◆ ABOUT THIS TASK
Further down are entries; set down exactly and only the lines from the one with "416x529 pixels. Task: Expand" up to and including the one with "The height and", dropping each picture.
[Opening DATA section]
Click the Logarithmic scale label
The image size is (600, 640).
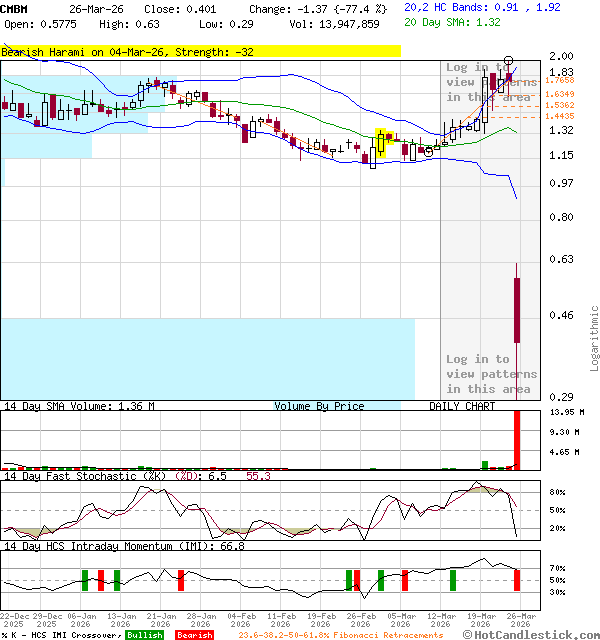[594, 338]
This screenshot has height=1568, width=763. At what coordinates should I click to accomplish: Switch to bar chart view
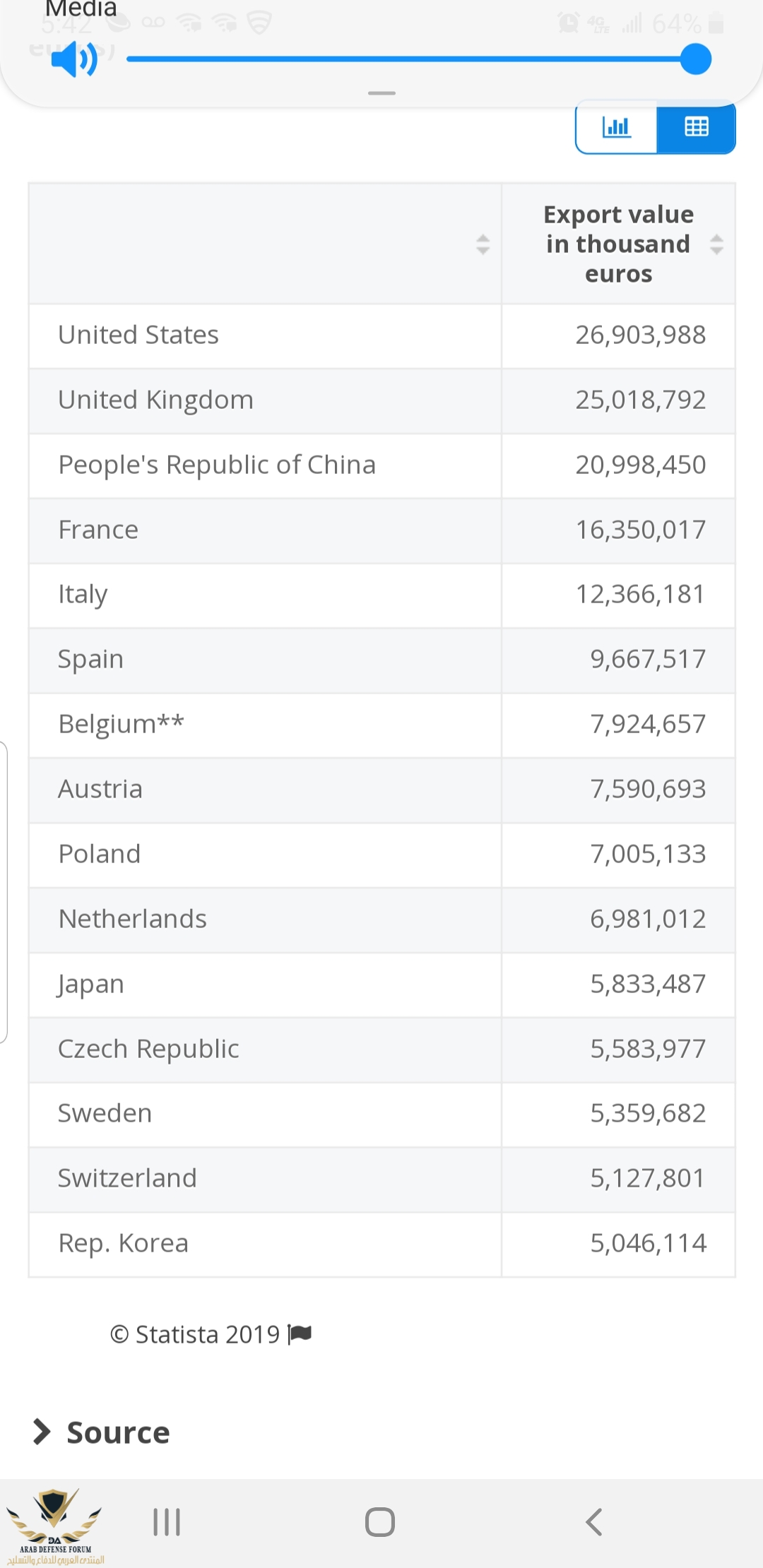point(616,127)
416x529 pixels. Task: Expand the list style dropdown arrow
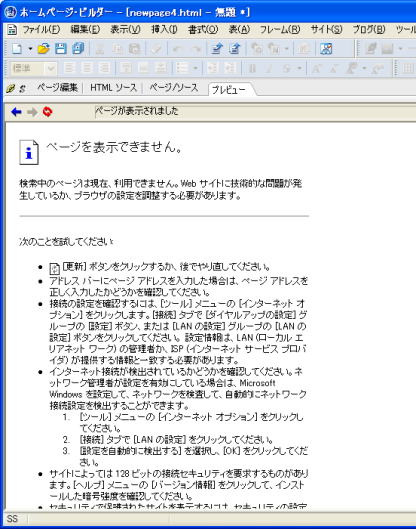pos(196,68)
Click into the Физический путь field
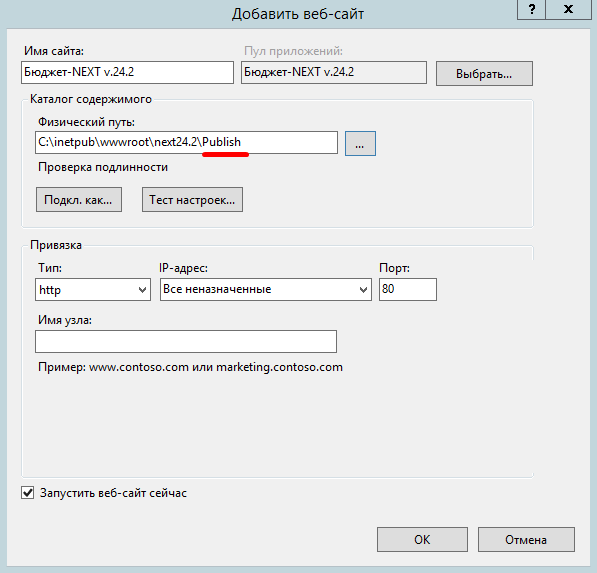597x573 pixels. click(186, 142)
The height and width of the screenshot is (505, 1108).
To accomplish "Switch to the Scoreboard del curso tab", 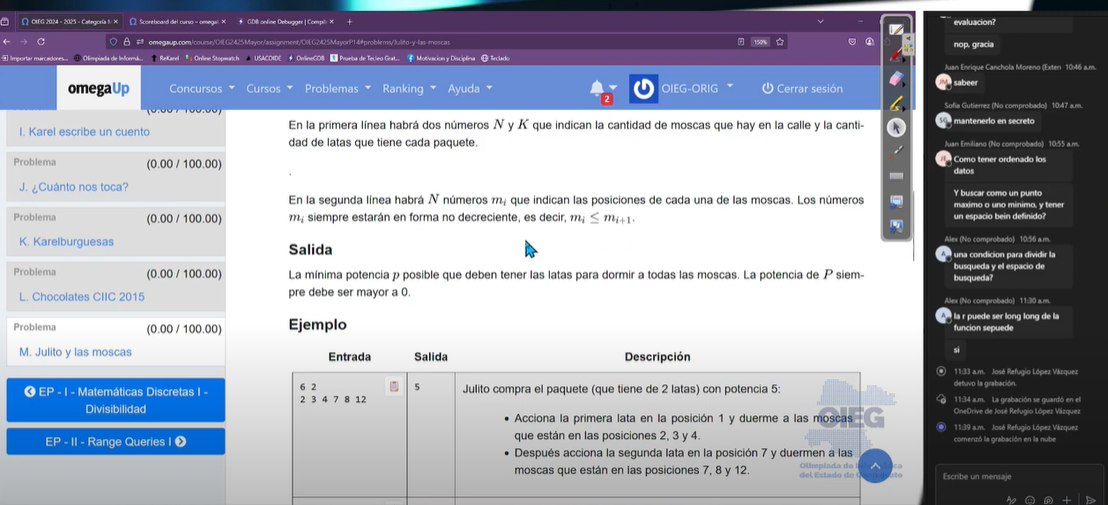I will pos(176,21).
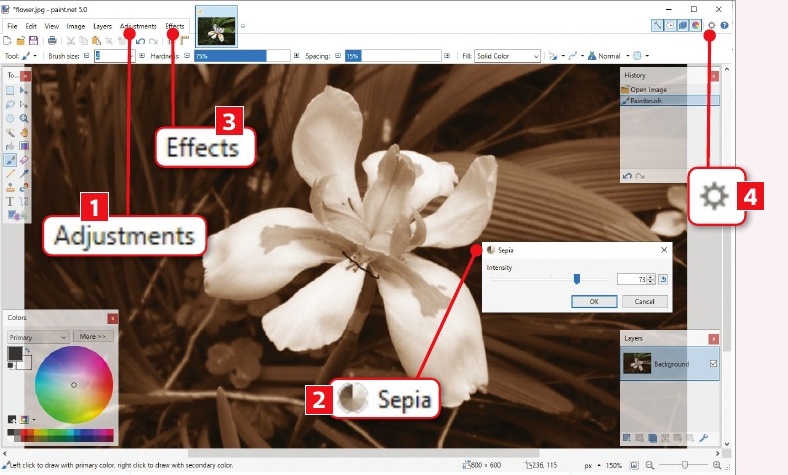Open the Fill Solid Color dropdown

pyautogui.click(x=507, y=56)
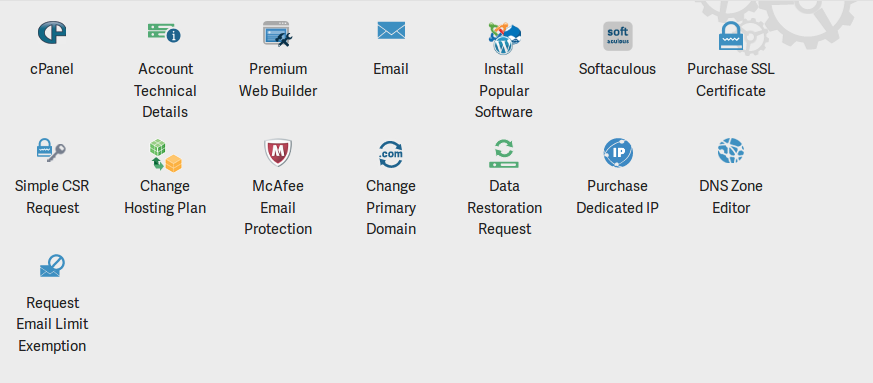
[Closing DATA section]
◆ REPLY
416x529 pixels. Task: Expand the list style dropdown arrow
pos(196,68)
Click into the Физический путь field
597x573 pixels. click(186, 142)
The height and width of the screenshot is (505, 1108).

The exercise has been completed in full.